As an example, Hannington cited the recent decisions around the country’s Unemployment Insurance Fund – where Finance Minister Nhlanhla Nene proposed a temporary cut to the payments made and then retracted his decision to allow for further consultation – as a form of uncertainty that influenced citizens.

POOR SERVICE DELIVERY
Meanwhile, the IBR survey uncovered that a startling 68% of all business owners surveyed were affected by poor government service delivery. This increased from 60% in the first quarter of 2014, from 57% in 2013 and from 53% during 2012.

The greatest service delivery issue for local businesses was that of basic utility services (water and electricity supply). During the first quarter of 2013, 41% of privately held business owners stated that utilities had negatively affected their businesses. Just two years later, this figure had more than doubled, to 83%.

Road infrastructure concerns, including potholes and traffic light issues, and the negative impact this has on South African business executives nearly tripled to 61% for the first quarter from just 21% during the comparative period of 2013.  Fifty-four per cent (23% in 2013) of businesses flagged billing issues as a key issue, which negatively impacted businesses.

CRIME DOES NOT PAY
Crime and its direct impact on business and on individuals continued to severely affect South Africa, according to this quarter’s IBR research.

When South African business owners were asked if, in the last 12 months, they had directly been affected, or whether their staff or family of staff had been affected by the threat to personal security such as house breaking, hijacking, violent crime and road rage, 63.5% stated yes.

“This is still a very bad trend. South Africa’s terrible crime statistics are a major inhibitor to foreign investment, never mind local economic stability and business satisfaction.

“During 2011, we were so pleased to see this figure drop to its record low of 46%, but the slow increase again to today’s levels is devastating,” Hannington said.

When South Africans were asked to list the ways in which their businesses were affected by crime, 80% stated that the increased costs for security were a serious financial burden.

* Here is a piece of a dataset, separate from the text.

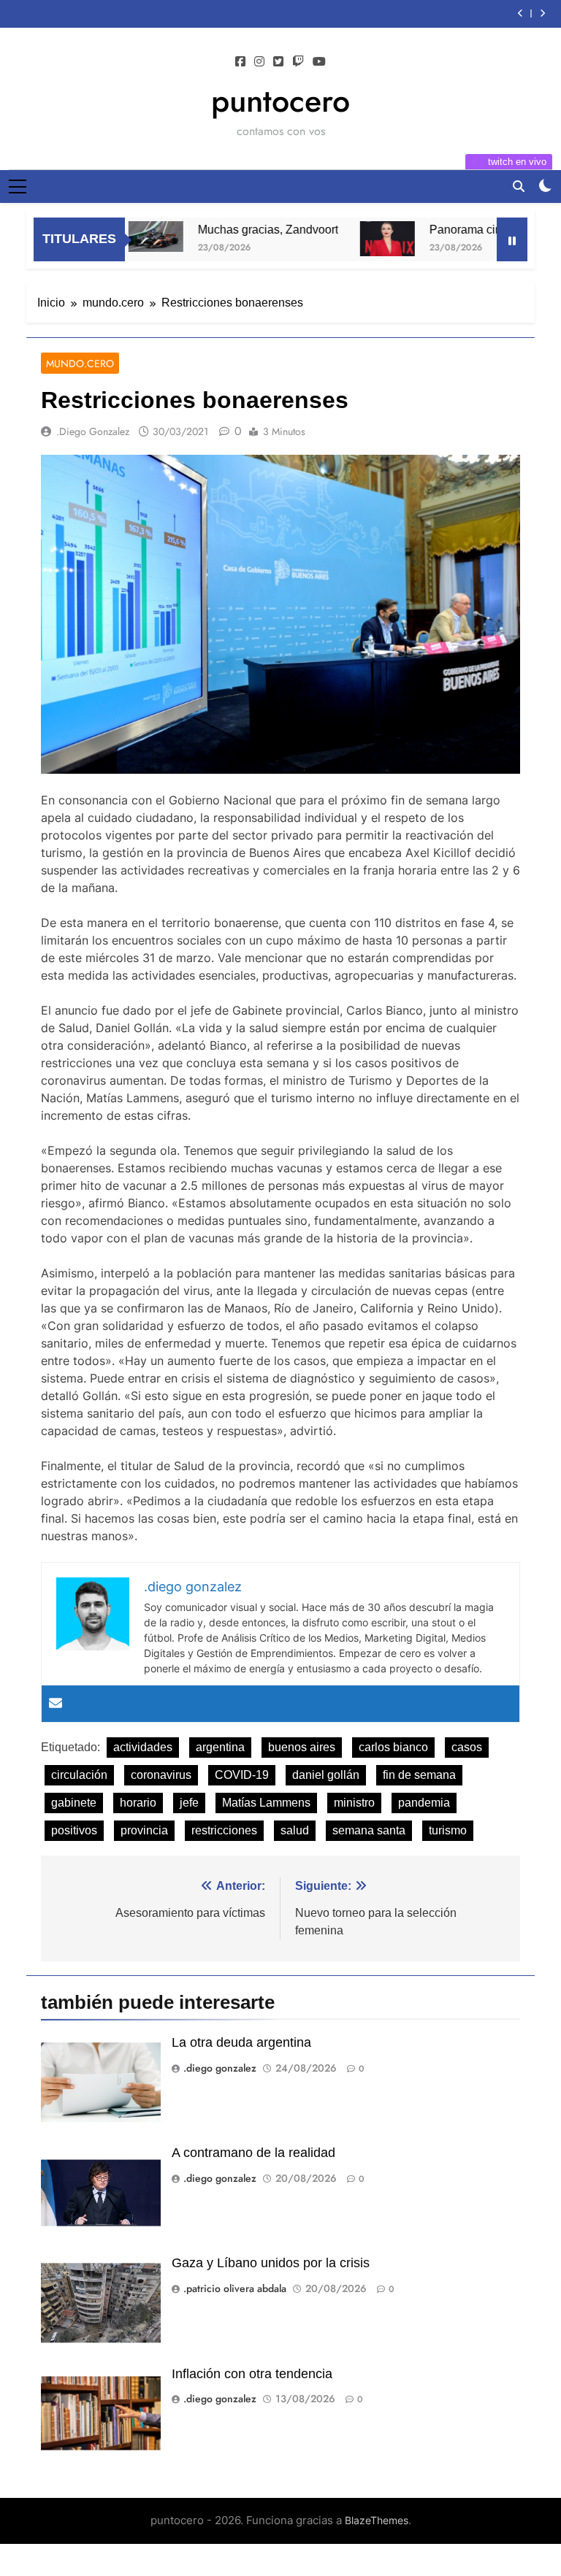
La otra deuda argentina (241, 2042)
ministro (354, 1802)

The survey also found that the highest numbers for the impact of crime emerged from KwaZulu-Natal, followed closely by Gauteng.

THERE IS HOPE
Despite the falling optimism, Hannington clung to a glimmer of hope, stating that not all was doom and gloom for the country.

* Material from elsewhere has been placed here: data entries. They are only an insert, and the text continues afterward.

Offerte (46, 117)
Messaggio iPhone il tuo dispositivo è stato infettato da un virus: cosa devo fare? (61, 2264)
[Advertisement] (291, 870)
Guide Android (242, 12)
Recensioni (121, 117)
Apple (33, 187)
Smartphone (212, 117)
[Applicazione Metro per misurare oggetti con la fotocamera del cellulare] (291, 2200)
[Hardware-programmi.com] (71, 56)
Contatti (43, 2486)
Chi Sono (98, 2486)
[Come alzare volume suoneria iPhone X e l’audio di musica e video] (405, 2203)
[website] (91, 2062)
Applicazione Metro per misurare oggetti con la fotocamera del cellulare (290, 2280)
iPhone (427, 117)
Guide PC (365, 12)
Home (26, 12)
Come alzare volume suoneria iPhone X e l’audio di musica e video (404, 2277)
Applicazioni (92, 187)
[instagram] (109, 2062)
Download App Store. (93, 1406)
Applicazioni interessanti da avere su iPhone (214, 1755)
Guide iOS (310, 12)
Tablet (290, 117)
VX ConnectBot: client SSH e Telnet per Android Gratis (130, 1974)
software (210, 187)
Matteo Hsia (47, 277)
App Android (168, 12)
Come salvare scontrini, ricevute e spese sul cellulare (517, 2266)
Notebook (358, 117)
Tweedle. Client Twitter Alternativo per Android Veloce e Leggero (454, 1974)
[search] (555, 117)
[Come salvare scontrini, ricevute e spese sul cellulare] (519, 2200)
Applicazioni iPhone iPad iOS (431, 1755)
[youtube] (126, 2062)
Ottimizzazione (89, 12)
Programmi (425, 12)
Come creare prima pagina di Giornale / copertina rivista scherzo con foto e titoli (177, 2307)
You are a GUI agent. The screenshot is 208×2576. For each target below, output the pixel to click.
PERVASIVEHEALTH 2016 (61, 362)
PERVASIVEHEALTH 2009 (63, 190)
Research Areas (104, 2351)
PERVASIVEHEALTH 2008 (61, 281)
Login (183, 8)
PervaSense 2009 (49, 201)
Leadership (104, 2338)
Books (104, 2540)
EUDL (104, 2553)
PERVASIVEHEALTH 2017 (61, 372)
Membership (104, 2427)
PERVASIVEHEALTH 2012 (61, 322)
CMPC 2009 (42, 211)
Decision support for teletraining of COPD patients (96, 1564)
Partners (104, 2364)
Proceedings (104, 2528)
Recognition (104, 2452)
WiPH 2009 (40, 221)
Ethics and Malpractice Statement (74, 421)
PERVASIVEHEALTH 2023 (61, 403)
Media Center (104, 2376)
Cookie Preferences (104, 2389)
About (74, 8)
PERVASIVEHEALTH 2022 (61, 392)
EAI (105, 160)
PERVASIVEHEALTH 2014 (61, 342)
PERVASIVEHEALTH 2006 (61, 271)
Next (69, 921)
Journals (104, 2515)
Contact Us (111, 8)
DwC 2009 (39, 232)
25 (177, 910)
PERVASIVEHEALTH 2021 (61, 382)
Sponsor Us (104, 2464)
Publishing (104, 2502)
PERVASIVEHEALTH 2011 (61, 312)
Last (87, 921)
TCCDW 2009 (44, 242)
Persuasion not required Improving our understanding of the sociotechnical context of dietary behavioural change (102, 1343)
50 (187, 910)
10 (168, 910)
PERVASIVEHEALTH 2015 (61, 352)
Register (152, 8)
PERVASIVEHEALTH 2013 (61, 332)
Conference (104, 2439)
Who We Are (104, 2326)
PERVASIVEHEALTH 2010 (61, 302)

“Grant Thornton is going nowhere. We have confidence in the country, despite the lack of confidence [from other parties],” he said.

Good news from this first quarter’s IBR findings was that business executives continued to be highly compliant. The first-quarter findings highlighted that 91% of those surveyed were aware of the new Protection of Personal Information Act (POPI) that was tabled in Parliament during November 2013 and was currently awaiting enactment.

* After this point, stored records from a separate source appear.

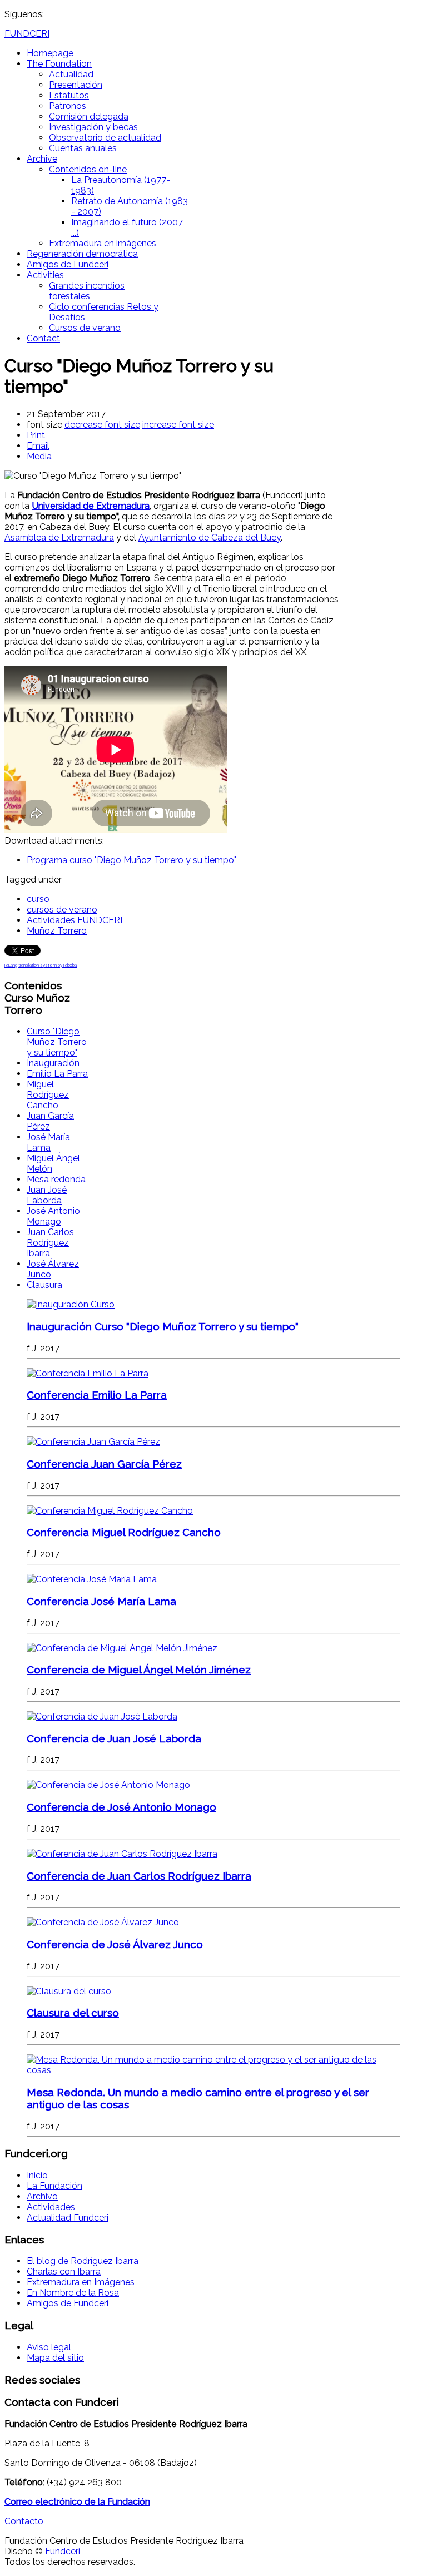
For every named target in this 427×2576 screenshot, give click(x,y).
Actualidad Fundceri (67, 2217)
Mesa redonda (56, 1179)
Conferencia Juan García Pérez (104, 1464)
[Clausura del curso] (69, 1991)
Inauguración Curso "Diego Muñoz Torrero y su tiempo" (163, 1326)
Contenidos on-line (88, 169)
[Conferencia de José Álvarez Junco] (103, 1922)
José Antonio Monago (53, 1216)
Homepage (50, 53)
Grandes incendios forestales (87, 290)
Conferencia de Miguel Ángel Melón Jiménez (139, 1669)
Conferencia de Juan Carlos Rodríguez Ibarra (139, 1876)
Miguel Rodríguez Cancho (48, 1095)
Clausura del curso (73, 2013)
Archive (42, 158)
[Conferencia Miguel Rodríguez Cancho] (110, 1510)
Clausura (44, 1285)
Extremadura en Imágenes (81, 2282)
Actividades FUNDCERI (74, 920)
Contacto (23, 2521)
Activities (45, 275)
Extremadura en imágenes (102, 243)
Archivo (42, 2196)
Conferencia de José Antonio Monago (121, 1807)
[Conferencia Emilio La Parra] (87, 1373)
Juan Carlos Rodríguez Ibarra (50, 1243)
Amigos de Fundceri (67, 264)
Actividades (51, 2207)
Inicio (37, 2175)
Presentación (75, 85)
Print (36, 435)
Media (39, 456)
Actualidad (71, 74)
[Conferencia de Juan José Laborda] (102, 1716)
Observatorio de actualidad (105, 137)
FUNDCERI (26, 33)
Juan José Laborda (47, 1195)
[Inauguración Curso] (71, 1304)
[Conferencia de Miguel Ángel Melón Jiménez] (122, 1648)
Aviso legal (49, 2347)
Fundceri (62, 2551)
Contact (43, 338)
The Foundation (59, 63)
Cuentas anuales (83, 148)
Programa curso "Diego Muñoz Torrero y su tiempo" (131, 860)
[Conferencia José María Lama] (92, 1579)
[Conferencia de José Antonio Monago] (108, 1785)
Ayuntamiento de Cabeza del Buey (209, 537)
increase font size (178, 424)
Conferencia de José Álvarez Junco (115, 1944)
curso (38, 899)
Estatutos (69, 95)
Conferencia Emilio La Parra (97, 1395)
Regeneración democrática (82, 254)
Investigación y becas (93, 127)
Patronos (67, 106)
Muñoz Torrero (57, 930)
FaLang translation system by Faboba (40, 965)
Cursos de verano (85, 328)
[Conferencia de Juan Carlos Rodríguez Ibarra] (122, 1854)
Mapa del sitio (55, 2357)
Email (38, 445)
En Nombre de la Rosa (73, 2292)
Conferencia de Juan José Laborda (114, 1738)
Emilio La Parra (57, 1073)
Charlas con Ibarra (64, 2271)
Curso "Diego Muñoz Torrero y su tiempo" (57, 1042)
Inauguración (53, 1063)
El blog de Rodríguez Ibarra (82, 2261)
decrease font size (102, 424)
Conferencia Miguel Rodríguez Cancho (124, 1532)
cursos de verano (62, 909)
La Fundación (54, 2186)
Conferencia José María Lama (101, 1601)
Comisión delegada (88, 116)
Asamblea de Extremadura (59, 537)
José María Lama (48, 1142)
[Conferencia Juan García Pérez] (93, 1441)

In addition, 63% of the businesses surveyed had already made provisions within their business to comply with the new legislation, while a further 21% had not done so yet, but admitted that they were actively planning to make provisions shortly.

“As a nation, South Africans are renowned for being very compliant. Whether it’s in terms of adhering to the South Africa Revenue Services requirements, conforming to the new Companies Act or – in this case – preparing for POPI. It’s encouraging to see active business participation in new procedures which will dramatically affect IT strategy and business processes going forward,” Hannington pointed out.

GLOBAL PERSPECTIVE
Global data from the IBR revealed positive expectations overall, as business confidence in the Eurozone jumped to 20% in the first quarter of this year. In 2013, it was at a lowly 1%.

“Many of the economies hardest hit by the financial crisis, such as Ireland and Spain, are increasingly optimistic about their growth prospects although our local picture here in South Africa is downtrodden, with business prospects falling to an all-time low,” Hannington said.